*SET EXERCISE:*
Can you recast the rows below as a Markdown table with the columns Row and Text, one numbered table row per line and blank lines omitted?
=====
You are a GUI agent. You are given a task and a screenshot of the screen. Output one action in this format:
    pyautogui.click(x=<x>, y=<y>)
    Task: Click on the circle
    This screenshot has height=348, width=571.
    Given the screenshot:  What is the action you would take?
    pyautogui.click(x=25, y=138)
=====
*THE OUTPUT:*
| Row | Text |
|---|---|
| 1 | You are a GUI agent. You are given a task and a screenshot of the screen. Output one action in this format: |
| 2 |     pyautogui.click(x=<x>, y=<y>) |
| 3 |     Task: Click on the circle |
| 4 |     This screenshot has height=348, width=571. |
| 5 |     Given the screenshot:  What is the action you would take? |
| 6 |     pyautogui.click(x=25, y=138) |